Only the few know the sweetness of the twisted apples.

When you stop and listen, life is a brilliant cacophony of love and pain, where we are all struggling to shed the shackles of loneliness and stand full and actualized in a society that never bothers to truly look into our hearts. Sherwood Anderson’s gorgeous Winesburg, Ohio, which beautifully blurs the line between a collection of short stories and a novel, is a testament to the loneliness in our hearts, and delivers a pessimistic, yet ultimately uplifting, account of the ways in which we can be eternally trapped in internal strife by none other than our own hands. ‘Many people must live and die alone, even in Winesburg,’ Anderson writes, setting his tales within the comfortable boundaries of an idyllic small town—the type of quiet, peaceful place where everyone knows one another that are often glorified in early 20th century American literature—yet diving deep within the populations hearts to examine the depths of solitude and sorrow that exist in even the most idealized and comfortable of surroundings. This book came to me at what seemed like the exact time in which I could appreciate it to the fullest, a time when presenting the golden core of existance through montages of melancholy and sorrow would be the perfect way to take hold of my heart and lift me free of my own burdens and into literary bliss. Despite the increasing ability to interact on a global scale during which the book is set, the citizens of Winesburg find themselves trapped in a cage of internal anguish and alienation of their own design, and seek out those with the true creative capabilities to express the emotions they cannot manage to make plain, and Anderson delivers their stories of struggle and strife through his unflinching, connected short stories that culminate towards a dazzling depiction of the human condition.

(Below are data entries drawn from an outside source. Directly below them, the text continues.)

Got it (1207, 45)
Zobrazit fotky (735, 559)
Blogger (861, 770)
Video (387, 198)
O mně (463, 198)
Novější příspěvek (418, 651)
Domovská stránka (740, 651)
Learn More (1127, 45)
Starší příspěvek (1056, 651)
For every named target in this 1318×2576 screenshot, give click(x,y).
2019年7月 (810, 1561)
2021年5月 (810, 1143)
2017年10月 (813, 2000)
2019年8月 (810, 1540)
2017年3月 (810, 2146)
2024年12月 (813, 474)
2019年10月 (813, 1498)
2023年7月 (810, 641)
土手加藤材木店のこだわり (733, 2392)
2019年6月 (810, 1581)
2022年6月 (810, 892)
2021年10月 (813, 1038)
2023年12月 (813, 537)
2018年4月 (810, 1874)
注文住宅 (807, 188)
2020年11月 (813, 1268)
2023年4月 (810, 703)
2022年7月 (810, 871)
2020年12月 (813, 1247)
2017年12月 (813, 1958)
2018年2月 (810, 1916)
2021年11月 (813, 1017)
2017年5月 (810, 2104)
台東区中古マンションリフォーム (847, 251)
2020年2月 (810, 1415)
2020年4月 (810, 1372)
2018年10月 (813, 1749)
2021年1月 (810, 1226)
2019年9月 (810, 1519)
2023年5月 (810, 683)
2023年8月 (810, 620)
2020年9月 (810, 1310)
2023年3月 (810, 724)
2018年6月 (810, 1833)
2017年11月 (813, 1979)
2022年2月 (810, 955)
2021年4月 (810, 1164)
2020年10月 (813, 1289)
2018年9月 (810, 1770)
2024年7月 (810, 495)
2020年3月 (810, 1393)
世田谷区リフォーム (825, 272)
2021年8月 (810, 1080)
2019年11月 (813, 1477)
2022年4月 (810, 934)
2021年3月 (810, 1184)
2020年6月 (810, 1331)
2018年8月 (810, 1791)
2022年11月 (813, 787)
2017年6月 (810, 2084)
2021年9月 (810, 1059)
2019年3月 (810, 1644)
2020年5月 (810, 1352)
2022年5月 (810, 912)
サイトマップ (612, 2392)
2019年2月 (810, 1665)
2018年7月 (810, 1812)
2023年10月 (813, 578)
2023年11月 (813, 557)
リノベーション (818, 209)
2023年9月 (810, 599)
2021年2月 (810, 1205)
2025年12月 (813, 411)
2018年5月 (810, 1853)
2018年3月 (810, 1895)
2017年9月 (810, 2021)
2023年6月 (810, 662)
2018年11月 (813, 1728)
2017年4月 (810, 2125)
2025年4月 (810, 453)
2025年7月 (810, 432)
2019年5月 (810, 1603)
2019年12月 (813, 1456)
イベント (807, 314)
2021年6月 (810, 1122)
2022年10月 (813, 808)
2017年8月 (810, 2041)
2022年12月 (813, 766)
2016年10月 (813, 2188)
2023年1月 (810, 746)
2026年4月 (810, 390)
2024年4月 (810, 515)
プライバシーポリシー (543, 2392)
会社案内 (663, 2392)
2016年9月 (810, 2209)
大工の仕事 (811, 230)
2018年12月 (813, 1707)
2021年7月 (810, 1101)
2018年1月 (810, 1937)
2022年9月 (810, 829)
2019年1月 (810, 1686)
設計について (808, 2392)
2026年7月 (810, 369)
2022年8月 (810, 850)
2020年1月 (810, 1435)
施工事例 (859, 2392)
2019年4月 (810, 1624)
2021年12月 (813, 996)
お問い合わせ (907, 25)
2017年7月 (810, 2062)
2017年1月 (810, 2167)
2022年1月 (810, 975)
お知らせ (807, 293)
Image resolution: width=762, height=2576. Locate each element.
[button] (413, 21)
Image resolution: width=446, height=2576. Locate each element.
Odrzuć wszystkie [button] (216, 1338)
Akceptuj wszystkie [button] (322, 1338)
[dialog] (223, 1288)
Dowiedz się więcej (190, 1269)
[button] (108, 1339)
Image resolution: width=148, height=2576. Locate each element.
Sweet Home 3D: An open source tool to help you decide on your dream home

There is something very modern about this slim novel published back in 1919, yet it retains that wonderfully nostalgic feeling that come alive in me when I read the works of authors such as Steinbeck and Faulkner, a feeling as peaceful as the a warm summers day from your childhood that makes you believe your own coming-of-age tales are as epic as the words printed upon the pages of novels that stand as monuments in the history of literature. For some reason, stories set in small towns during the early 1900s really make my heart sing out to the heavens, and with Anderson conducting the orchestra, it sings out in mighty rapture. Yet, considering the introductory story, ‘The Book of the Grotesque’, Anderson preforms a magic act of near metafiction that makes his style as poignant today as when it was first written by hinting that the book to come is merely the unpublished scribblings of an aging who only wishes to watch the sunlight brighten the trees outside his bedroom window. Anderson immediately reveals his hand, yet this does not diminish the potency in his every move but simply allows the reader to better appreciate each glorious depiction of sorrowful existence.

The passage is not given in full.